I understand due to the vulnerability of the clients this agency serves, I must be registered with the Family Care Safety Registry and am responsible for correcting any errors or inaccurate information disclosed to this agency by the Registry. I further uderstand that should information about me appear on the Registry at any time, before or during any employment with this agency, my application my be rejected and/or my employment may be suspended, terminated or both and continued employment if any, will be dertermined after evaluating the information on the Registry and the issuance of a "Good Cause Waiver". I am responsible to apply for a "Good Cause Waiver" if necessary.
I EXPRESSLY AGREE AND UNDERSTAND THAT, IF EMPLOYED, MY EMPLOYMENT IS NOT FOR A SPECIFIC TERM, IS BASED ON MUTUAL CONSENT AND MY BE TERMINATED BY ME OR THE AGENCY WITH OR WITHOUT NOTICE OR CAUSE AT ANY TIME. I FURTHER UNDERSTAND THAT NO ORAL PROMISE, AGENCY POLICY, CUSTOM, BUSINESS PRACTICE OR OTHER PROCEDURE (INCLUDING THE BASIC EMPLOYMENT POLICIES, PERSONNEL OR DEPARTMENTAL HANDBOOK, OR ANY PERSONNEL MANUALS) CONSTITUTES AN EMPLOYMENT CONTRACT OR MODIFICATION OF THE AT-WILL EMPLOYMENT RELATIONSHIP BETWEEN ME AND THE AGENCY. I ALSO UNDERSTAND THAT THIS ASPECT OF MY EMPLOYMENT MAY NOT CHANGE ABSENT AN INDIVIDUAL WRITTEN AGREEMENT SIGNED BY BOTH ME AND THE EXECUTIVE DIRECTOR OR AUTHORIZED REPRESENTATIVE OF HOMECARE OF MID-MISSOURI.
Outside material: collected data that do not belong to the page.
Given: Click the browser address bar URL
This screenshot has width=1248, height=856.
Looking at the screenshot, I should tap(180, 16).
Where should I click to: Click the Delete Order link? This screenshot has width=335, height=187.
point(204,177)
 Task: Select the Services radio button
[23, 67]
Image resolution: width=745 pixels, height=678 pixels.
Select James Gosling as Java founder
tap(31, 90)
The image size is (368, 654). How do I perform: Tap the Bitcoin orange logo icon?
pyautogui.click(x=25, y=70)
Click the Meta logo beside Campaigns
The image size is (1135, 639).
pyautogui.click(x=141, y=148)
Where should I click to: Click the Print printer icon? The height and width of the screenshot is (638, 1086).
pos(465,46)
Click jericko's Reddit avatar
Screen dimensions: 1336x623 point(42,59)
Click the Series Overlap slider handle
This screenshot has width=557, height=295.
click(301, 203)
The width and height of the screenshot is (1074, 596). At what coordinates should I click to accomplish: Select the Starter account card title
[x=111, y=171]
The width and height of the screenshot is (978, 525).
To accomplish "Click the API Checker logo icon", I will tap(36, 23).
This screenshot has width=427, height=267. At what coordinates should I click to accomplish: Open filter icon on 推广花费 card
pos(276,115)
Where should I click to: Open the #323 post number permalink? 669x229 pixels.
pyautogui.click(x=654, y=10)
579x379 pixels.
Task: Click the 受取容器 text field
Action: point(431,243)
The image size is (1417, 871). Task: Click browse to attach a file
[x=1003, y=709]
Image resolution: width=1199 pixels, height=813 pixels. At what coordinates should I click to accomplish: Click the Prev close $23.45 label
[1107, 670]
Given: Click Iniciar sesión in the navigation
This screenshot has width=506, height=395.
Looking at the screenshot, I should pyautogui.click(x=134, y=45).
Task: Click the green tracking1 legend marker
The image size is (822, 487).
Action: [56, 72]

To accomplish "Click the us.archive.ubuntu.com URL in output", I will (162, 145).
I understand I may be required to maintain a reliable and continuous method of transportation necessary to perform the duties of my job, if hired, and to provide notarized documents granting me permission to use vehicles I do not own and to provide proof of insurance for any vehicle I may drive. I further understand I may be required to take job related tests and drug and/or alcohol tests during my employment, if hired.